● **Data to process**:
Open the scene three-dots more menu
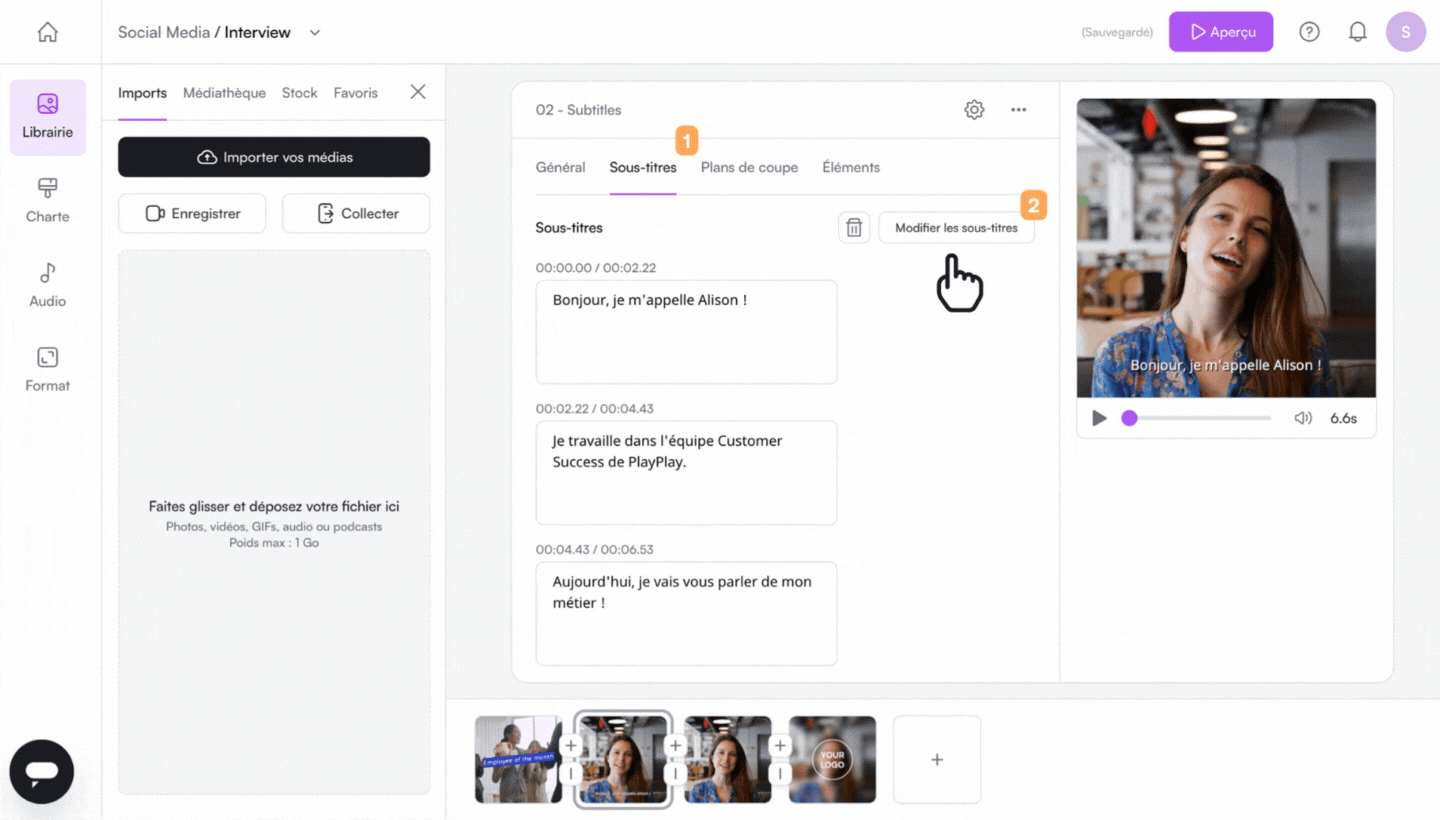This screenshot has width=1440, height=820. (1018, 110)
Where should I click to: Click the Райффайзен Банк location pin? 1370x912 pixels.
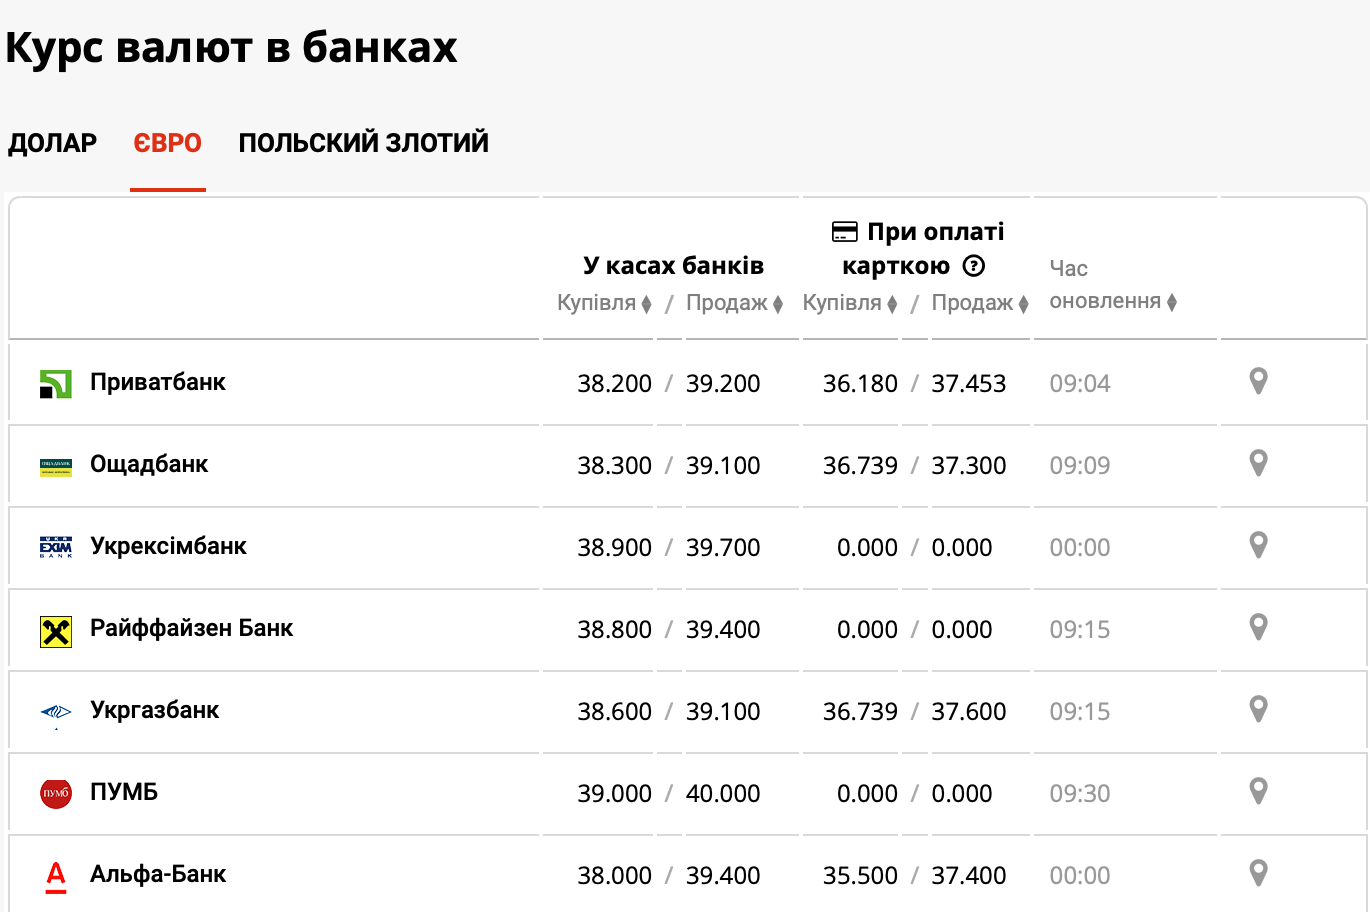pyautogui.click(x=1258, y=627)
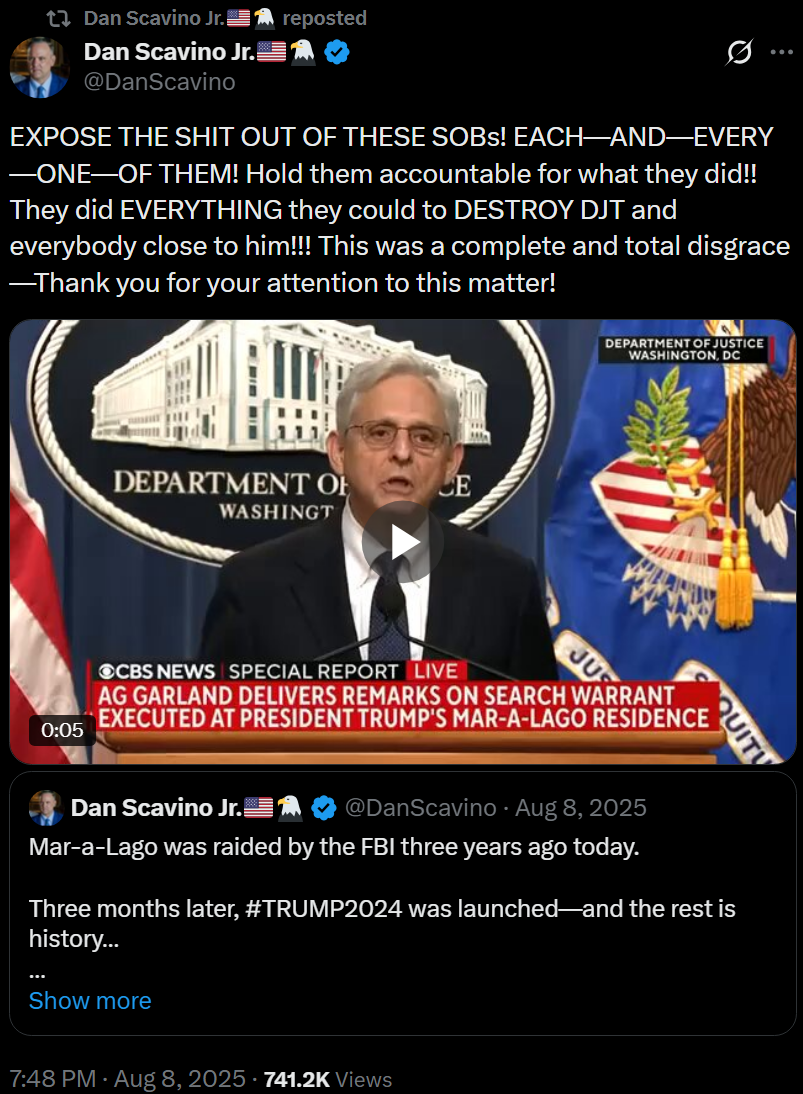The width and height of the screenshot is (803, 1094).
Task: Expand quoted post with Show more
Action: pos(90,1001)
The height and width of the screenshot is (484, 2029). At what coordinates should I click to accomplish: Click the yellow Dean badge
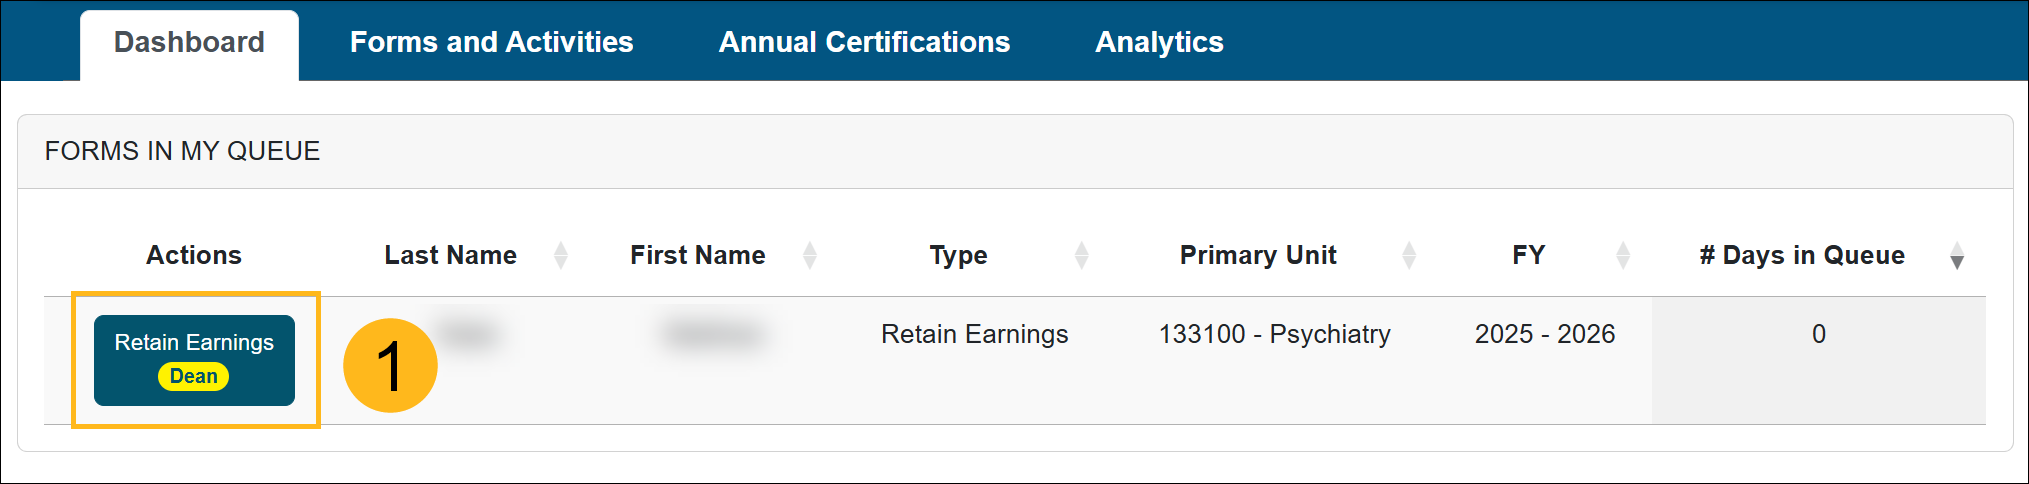coord(194,377)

● **Task brief**: The whole listing above should be restated word for word, minus any images.

● **Answer for this exercise**:
Open the scene three-dots more menu
This screenshot has width=1440, height=820. (1018, 110)
Where should I click to: Click the Райффайзен Банк location pin? 1370x912 pixels.
pyautogui.click(x=1258, y=627)
The width and height of the screenshot is (803, 1094).
Task: Expand quoted post with Show more
Action: pos(90,1001)
The height and width of the screenshot is (484, 2029). At what coordinates should I click to accomplish: Click the yellow Dean badge
coord(194,377)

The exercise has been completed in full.